→ Problem description: Copy the records below without altering a single word.

→ Available records:
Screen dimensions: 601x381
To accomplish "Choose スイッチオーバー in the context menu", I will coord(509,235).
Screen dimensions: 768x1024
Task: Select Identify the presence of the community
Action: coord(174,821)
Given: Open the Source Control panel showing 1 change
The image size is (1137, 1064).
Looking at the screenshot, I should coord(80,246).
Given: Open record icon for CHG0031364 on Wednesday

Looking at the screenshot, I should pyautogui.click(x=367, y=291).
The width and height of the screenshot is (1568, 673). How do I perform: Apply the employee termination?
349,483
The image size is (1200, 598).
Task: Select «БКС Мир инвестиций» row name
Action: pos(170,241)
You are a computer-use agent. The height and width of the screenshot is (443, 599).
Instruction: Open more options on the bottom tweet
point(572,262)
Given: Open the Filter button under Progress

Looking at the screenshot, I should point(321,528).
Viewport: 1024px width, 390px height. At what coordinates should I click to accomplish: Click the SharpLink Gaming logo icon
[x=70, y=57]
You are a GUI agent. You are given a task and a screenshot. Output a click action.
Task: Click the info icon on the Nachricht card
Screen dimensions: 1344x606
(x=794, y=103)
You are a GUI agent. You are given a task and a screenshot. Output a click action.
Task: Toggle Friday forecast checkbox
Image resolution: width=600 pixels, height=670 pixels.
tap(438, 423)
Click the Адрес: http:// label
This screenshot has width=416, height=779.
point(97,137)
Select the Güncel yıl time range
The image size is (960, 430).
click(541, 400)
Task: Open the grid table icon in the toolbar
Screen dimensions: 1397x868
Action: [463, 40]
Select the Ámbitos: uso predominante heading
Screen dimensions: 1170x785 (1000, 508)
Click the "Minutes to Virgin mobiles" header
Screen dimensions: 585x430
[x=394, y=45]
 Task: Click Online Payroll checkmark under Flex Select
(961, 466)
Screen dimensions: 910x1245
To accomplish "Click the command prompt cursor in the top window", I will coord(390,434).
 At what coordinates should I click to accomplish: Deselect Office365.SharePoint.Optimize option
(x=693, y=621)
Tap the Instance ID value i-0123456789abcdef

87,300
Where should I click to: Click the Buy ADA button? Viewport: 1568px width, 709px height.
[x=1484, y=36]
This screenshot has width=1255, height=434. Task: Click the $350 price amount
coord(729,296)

→ Answer for the task:
Screen dimensions: 601x381
To accomplish "Choose スイッチオーバー in the context menu", I will coord(509,235).
Screen dimensions: 768x1024
Task: Select Identify the presence of the community
Action: coord(174,821)
Given: Open the Source Control panel showing 1 change
The image size is (1137, 1064).
Looking at the screenshot, I should coord(80,246).
Given: Open record icon for CHG0031364 on Wednesday

Looking at the screenshot, I should pyautogui.click(x=367, y=291).
The width and height of the screenshot is (1568, 673). How do I perform: Apply the employee termination?
349,483
The image size is (1200, 598).
Task: Select «БКС Мир инвестиций» row name
Action: pos(170,241)
You are a computer-use agent. The height and width of the screenshot is (443, 599).
Instruction: Open more options on the bottom tweet
point(572,262)
Given: Open the Filter button under Progress

Looking at the screenshot, I should point(321,528).
Viewport: 1024px width, 390px height. At what coordinates should I click to accomplish: Click the SharpLink Gaming logo icon
[x=70, y=57]
You are a GUI agent. You are given a task and a screenshot. Output a click action.
Task: Click the info icon on the Nachricht card
Screen dimensions: 1344x606
(x=794, y=103)
You are a GUI agent. You are given a task and a screenshot. Output a click action.
Task: Toggle Friday forecast checkbox
Image resolution: width=600 pixels, height=670 pixels.
tap(438, 423)
Click the Адрес: http:// label
This screenshot has width=416, height=779.
point(97,137)
Select the Güncel yıl time range
The image size is (960, 430).
click(541, 400)
Task: Open the grid table icon in the toolbar
Screen dimensions: 1397x868
Action: [463, 40]
Select the Ámbitos: uso predominante heading
Screen dimensions: 1170x785 (1000, 508)
Click the "Minutes to Virgin mobiles" header
Screen dimensions: 585x430
[x=394, y=45]
 Task: Click Online Payroll checkmark under Flex Select
(961, 466)
Screen dimensions: 910x1245
To accomplish "Click the command prompt cursor in the top window", I will coord(390,434).
 At what coordinates should I click to accomplish: Deselect Office365.SharePoint.Optimize option
(x=693, y=621)
Tap the Instance ID value i-0123456789abcdef

87,300
Where should I click to: Click the Buy ADA button? Viewport: 1568px width, 709px height.
[x=1484, y=36]
This screenshot has width=1255, height=434. Task: Click the $350 price amount
coord(729,296)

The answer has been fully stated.